Early in the design discussion for the logo for the latest Rands in Repose charity t-shirt, Robert Padbury responded to my early design feedback: “You know, I realized something when I was thinking about this the other day – People don’t really have more than the following three responses to a design:
- It’s awesome.
- It sucks.
This short list of responses captured me with their lack of subtlety. Three bullets effectively describe the majority of opinions people have about topics that often deserve more consideration. While Robert’s eventual point was different, his observation serves as a starting point for understanding why I’m once again offering a t-shirt supporting a literacy charity.
As with all other prior shirts, all of the profits go to First Book, a charity focused on promoting children’s literacy. The reason I continue to choose this charity is simple: I think the more people take the time to read increases the likelihood that they can build a defensible opinion.
Having a defensible opinion takes work. There is infinite information out there and that means you need to pick and choose the topics where you want to stop and ask, “Wait… why?” I’ll explain via a creepy story.
Back before there was a publicly available Internet, a doctor told my mother that smoking would keep the baby’s birth weight down. Funny thing is, it’s true. The unfunny thing is that low birth weight babies are at an increased risk for serious health problems and lasting disabilities. The decidedly unfunny thing remains — it was her doctor who told my mother this “good news”.
History is full of lies and ignorance propagated by people who’ve put their trust in the ideals of allegedly qualified others. Now, as we live in a world divided by opinions acquired via Twitter, it’s never been easier grab onto a clever 140-character quip and assume it’s the truth. The fires of ignorance burn wildly on these acts of intellectual laziness.
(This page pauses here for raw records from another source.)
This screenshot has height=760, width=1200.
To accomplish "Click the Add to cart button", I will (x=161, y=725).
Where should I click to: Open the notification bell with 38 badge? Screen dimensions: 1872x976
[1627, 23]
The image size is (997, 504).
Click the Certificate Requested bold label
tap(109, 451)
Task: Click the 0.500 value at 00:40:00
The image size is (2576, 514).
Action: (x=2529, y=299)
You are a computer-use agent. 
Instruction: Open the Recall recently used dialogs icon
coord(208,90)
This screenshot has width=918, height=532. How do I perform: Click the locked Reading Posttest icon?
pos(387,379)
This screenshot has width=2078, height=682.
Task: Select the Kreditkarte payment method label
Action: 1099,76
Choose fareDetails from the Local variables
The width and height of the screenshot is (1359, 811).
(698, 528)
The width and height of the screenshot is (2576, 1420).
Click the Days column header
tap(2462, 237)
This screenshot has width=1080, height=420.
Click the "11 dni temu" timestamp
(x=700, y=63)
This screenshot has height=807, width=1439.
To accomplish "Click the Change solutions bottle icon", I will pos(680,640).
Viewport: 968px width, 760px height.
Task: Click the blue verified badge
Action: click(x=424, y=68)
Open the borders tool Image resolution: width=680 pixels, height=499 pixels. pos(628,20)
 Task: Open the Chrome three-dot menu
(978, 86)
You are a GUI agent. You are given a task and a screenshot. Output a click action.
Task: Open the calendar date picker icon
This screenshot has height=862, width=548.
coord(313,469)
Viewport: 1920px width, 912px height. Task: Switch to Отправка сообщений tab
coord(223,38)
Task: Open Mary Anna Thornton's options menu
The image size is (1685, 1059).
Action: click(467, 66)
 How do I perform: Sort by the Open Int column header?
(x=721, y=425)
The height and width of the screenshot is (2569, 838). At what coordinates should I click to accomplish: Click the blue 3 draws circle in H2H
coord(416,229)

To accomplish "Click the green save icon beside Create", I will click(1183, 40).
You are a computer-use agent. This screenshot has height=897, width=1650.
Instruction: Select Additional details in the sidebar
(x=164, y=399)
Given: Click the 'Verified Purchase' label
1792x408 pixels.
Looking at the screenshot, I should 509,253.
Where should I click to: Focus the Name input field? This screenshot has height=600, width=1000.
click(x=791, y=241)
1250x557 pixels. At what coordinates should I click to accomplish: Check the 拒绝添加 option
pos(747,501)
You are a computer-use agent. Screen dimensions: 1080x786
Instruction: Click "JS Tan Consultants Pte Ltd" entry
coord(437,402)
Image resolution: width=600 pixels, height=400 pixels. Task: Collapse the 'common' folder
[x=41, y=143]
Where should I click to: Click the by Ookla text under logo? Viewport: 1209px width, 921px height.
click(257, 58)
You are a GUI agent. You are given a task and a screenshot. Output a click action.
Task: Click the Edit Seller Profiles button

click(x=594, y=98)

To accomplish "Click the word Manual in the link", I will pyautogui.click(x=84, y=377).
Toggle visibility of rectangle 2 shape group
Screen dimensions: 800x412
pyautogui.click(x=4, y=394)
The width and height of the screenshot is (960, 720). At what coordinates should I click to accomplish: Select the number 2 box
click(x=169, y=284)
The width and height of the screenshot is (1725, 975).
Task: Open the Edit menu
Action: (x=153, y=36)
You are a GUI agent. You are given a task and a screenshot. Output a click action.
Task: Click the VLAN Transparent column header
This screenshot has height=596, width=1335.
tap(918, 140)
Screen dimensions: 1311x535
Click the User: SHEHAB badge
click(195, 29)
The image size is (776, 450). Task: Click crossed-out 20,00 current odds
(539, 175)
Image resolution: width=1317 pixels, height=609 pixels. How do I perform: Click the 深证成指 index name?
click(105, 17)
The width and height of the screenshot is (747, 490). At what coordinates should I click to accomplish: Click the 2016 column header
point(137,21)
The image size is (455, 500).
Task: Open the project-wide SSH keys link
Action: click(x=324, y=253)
Having an opinion takes work. It means stopping in your tracks and staring conventional wisdom in the face and asking it to explain itself. It means drilling deeper than the conventionally polarizing opinions that a topic is simply awesome, it totally sucks, or it’s completely irrelevant to you. Chances are, it’s a little bit of all three, but that type of ambiguity is mentally exhausting, right? Can’t we just love or hate? It’s so much easier to yell when it’s right versus wrong or us versus them.
Having an opinion means starting to explore in Wikipedia as a means of defining and refining your curiosity, but not trusting that it’s true. It means researching and building an intellectual map around a question. It means having the confidence and the courage to open a book, find the facts, and working to build a complex and defensible opinion so you can personally answer the question: “Why?”
And I think it’s a habit we want to encourage as early as possible.
The third version of the Rands charity shirt has a new purchase option. You can either purchase the lovely red shirt or the limited edition gun metal version, which also includes a set of customized Field Notes. The clingy bamboo stylings of previous shirts are gone and replaced with American Apparel’s finest short-sleeve cotton t-shirt. Again, all proceeds of both shirts go to First Book.
I’d like to thank Robert Padbury and Jim Coudal for their generous donations to this effort. They are both awesome and now you know why.